Optimizing Shell-Based Scans

Key Manager can perform optimized shell-based scan on hosts that satisfy the following conditions:

  • The host is a Unix machine.

  • The host only runs OpenSSH and/or Tectia SSH products.

  • User keys are located in user-specific directories under a centralized location on the host, such as a root-owned directory. For example, if the centralized location on the host is /root/keys/, then the user keys for the user alice are located under /root/keys/alice/, and the user keys for the user bob are located under /root/keys/bob/.

  • For all SSH products on the host, all user-key locations specified in the SSH product configurations point to user-specific directories under the centralized key location.

note

The Key Manager key-relocation feature can be used for relocating keys and configuring SSH software in a way that supports optimized key scans. For instructions about using the key-relocation feature, see Relocating User Keys.

When the conditions are satisfied, Key Manager scans the user keys from the central directory as root, instead of scanning for each user's keys from their home directories as the user. Key Manager is able to skip scanning users who do not have any user keys.

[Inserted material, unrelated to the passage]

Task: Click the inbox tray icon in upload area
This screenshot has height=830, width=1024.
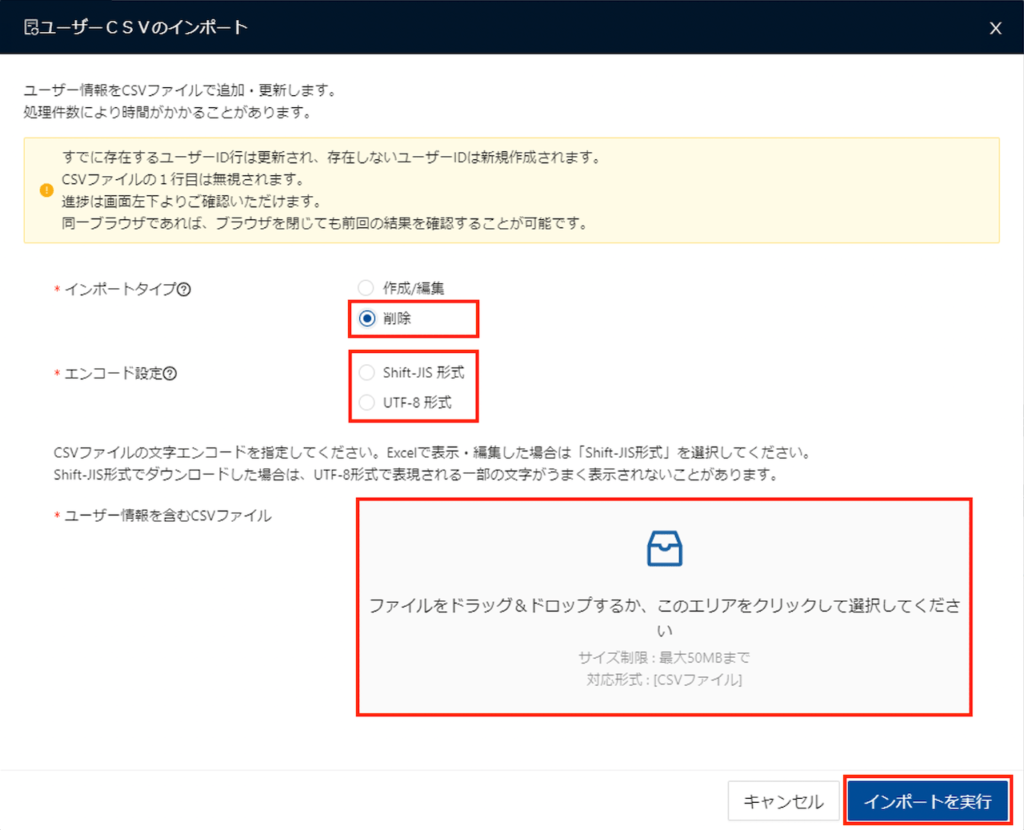Action: click(x=664, y=549)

You can check the job logs of host-scan jobs to determine whether a host is scanned using optimized key scans. To do this:

  1. In the GUI, on the Logs → Jobs page, find the most recently finished scan-host job for the host. We recommend filtering by Job type (Scan host) and Hostname to help find the correct job record.

  2. Perform a View Full Log action on the target scan job. This displays the job log.

  • If the host is scanned using the optimized key scan, the job log contains an entry like the following: 
    All key search paths for product openssh-client are compatible with user pruning, scanning only 202 users for keys
  • If the host is scanned using the regular scan, the job log contains an entry like the following: 
    Unable to list users having key path "%h/.ssh/authorized_keys" for product openssh-server with single listdir, can't optimize key scan.